On this occasion, in a Russian Premier League match in April, a Zenit St Petersburg defender managed to get a toe-poke to nudge the ball away. But only as far as another Arsenal Tula attacker. A shot from inside the box struck the woodwork, and Dzyuba, despite his size, was the first to spring forward and tap home the rebound.

The goal came as an 88th-minute equaliser in a match that ended as a 3-3 draw, at the Arsenal Stadium (193 km south of Moscow). And it was arguably the one that earned him a place in the final 23 that made the Russian squad for the World Cup.

On Tuesday, at the Krestovsky Stadium, Dzyuba scored a similar goal but this time for the Russian national team. A long-range pass from inside the Russian half had the 29-year-old striker chest down, take a touch to evade a rushing Egyptian defender, and then slot home for the hosts’ third goal of the night. This was the goal that helped Russia secure a 3-1 lead and qualify for the second round of the illustrious tournament for the first time since the 1986 edition (where they competed as the Soviet Union). And it came from a man, who until April was expected to not make it to Stanislav Cherchesov final squad.

When Mancini took over the reigns at Zenit, he deemed Dzyuba surplus to his needs. Instead, he wanted to field the Argentine players he had purchased along with Russian striker Aleksandr Kokorin.

‘Healthy as a lion’

Dzyuba was subsequently dropped from the first training camp of the year, with the club claiming the veteran striker was unfit. The striker reacted by posting videos of himself training in the gym and claiming that he was “healthy as a lion.”

It was clear that Mancini didn’t want Dzyuba, so much so that even when the other Russian clubs couldn’t match the striker’s price tag, he was willing to downgrade him and send him out on loan to middle-table Arsenal Tula. The move put Dzyuba’s chances of making it to the World Cup squad in jeopardy. But instead, Dzyuba came back to haunt his former boss. After his late equaliser, he dashed to the touchline to celebrate in front Mancini. There was a lot of anger in that gesture, but it was one (along with the gravity of the goal itself) that made clear to Cherchesov that Dzyuba could deliver when needed the most. And he did.

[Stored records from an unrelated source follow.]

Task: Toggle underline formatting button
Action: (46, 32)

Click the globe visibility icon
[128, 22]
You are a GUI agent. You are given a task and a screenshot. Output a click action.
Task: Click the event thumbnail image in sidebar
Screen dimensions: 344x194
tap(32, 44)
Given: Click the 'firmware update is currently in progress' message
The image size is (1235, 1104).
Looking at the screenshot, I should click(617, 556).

The fire was indeed burning in every bit of his towering frame when he played on Tuesday. His movement in the box and sheer presence forced Ahmed Fathy of Egypt to deflect the ball into his own-goal for Russia’s opener. Then there was his positioning sense, his power and ability to shrug off challenges at ease, and then win the aerial duels.

“Dzyuba gave the attack depth, he forced Egyptian players to drop balls into the zones where our players were,” former Russia coach Boris Ignatyev told Sputnik. “The Russian team won almost all the knockdowns, which is very important. And that’s what we have to praise Dzyuba for.”

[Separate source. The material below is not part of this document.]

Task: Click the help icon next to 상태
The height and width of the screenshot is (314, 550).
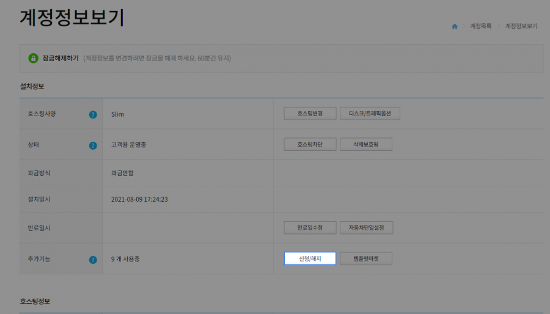Action: [93, 145]
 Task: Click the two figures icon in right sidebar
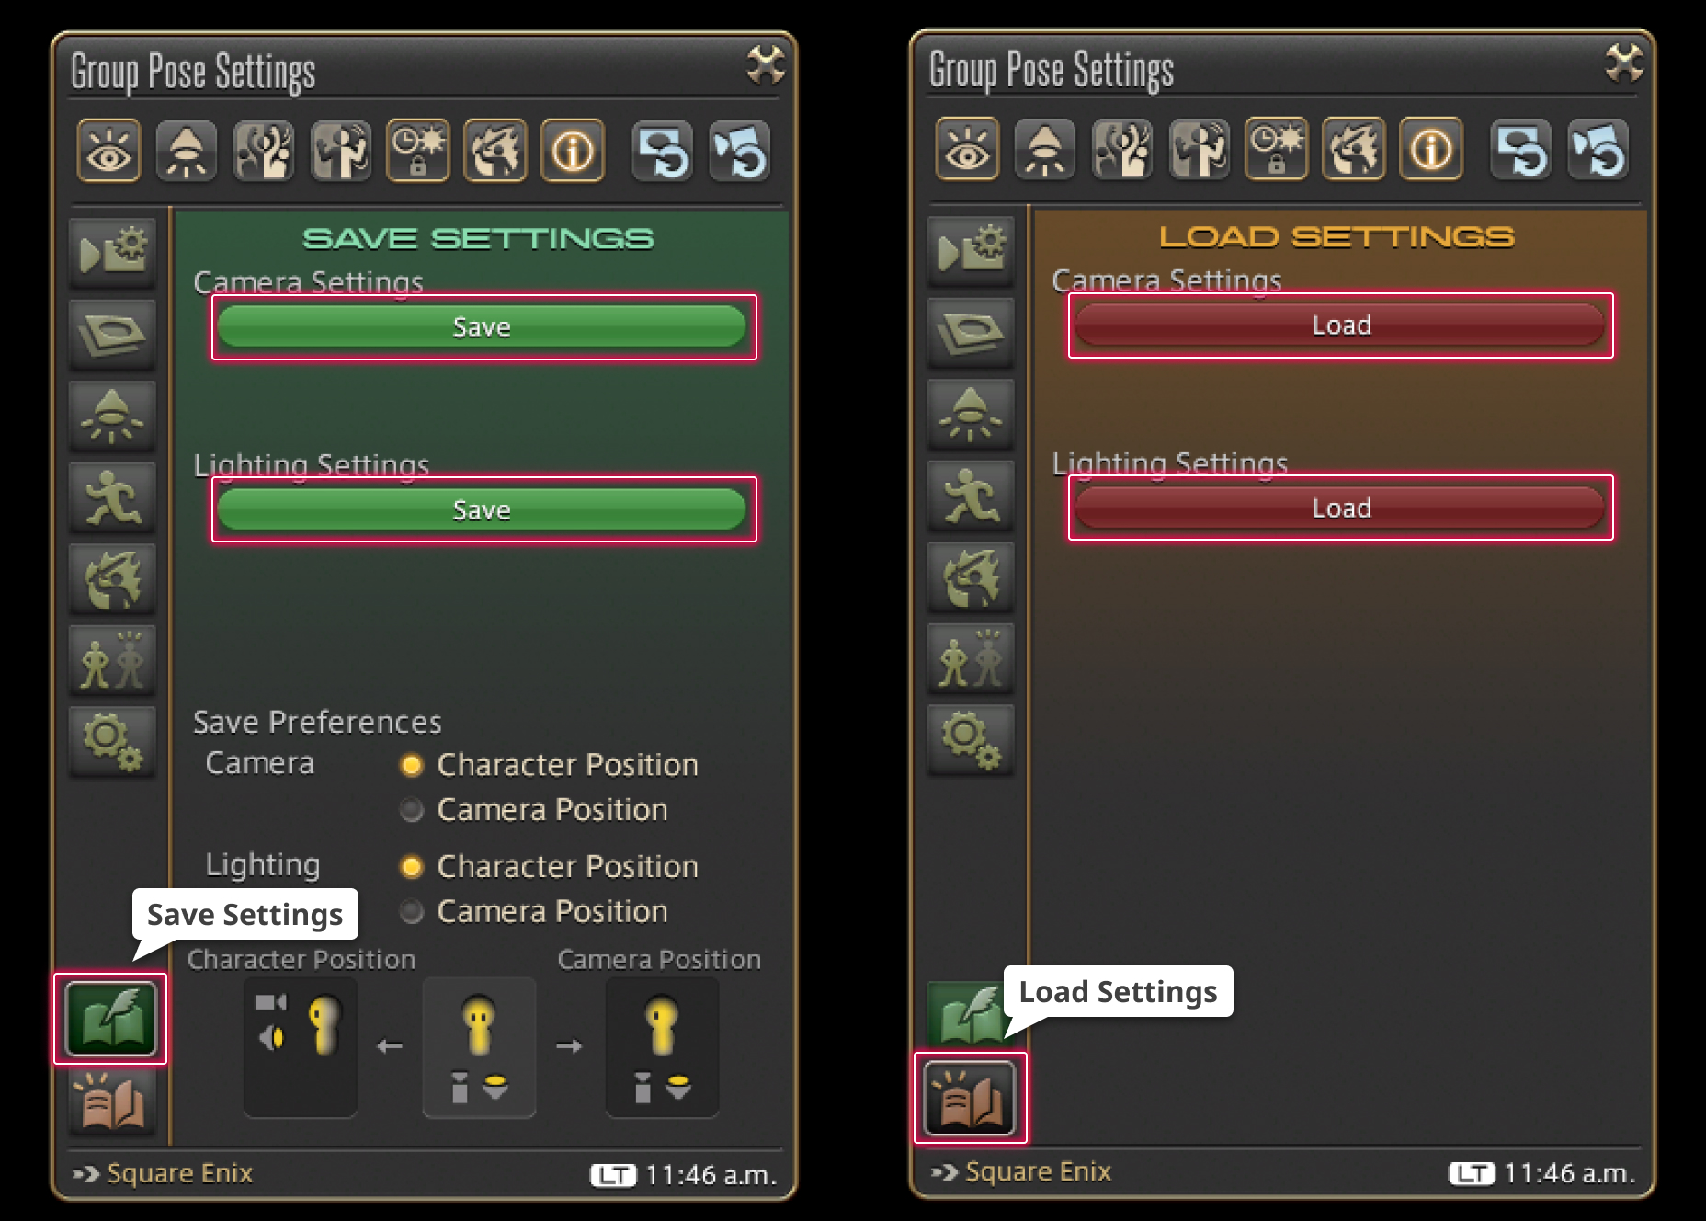tap(971, 658)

And when his goal came in the 62nd minute, it prompted the forward to celebrate with the same gusto as what he had done in April. “I am always fired up,” he told reporters after the match. “I always want more and more.”

The strike happened to be his second of the tournament. On the opening day, he came on as a second-half substitite to head home Russia’s third in a 5-0 demolition of Saudi Arabia. Against Egypt, he got the nod from the national coach to start the match. “We know Egypt’s weakness and tactically speaking, he was more fitting for the purpose as the target man,” Cherchesov told The Sun.

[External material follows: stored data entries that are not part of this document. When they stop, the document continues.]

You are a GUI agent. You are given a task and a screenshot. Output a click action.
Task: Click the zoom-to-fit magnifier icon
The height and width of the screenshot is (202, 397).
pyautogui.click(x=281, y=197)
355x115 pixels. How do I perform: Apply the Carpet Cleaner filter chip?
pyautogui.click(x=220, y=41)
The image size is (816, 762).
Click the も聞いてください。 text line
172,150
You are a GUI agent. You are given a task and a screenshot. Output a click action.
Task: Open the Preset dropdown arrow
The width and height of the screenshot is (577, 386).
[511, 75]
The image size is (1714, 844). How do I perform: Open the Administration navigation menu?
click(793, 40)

Earlier in the year, he was deemed surplus to a club that had signed him in 2015. Since then, Mancini has moved on to take up the task of rebuilding an Italian team and Kokorin (ironically) never made the Russian squad. Newcastle United in the Premier League meanwhile, is reportedly preparing to make a bid to sign Dzyuba.

The target-man though, with a man-of-the-match performance in the home ground of Zenit, for now, is right where he belongs. At the World Cup, in the second round.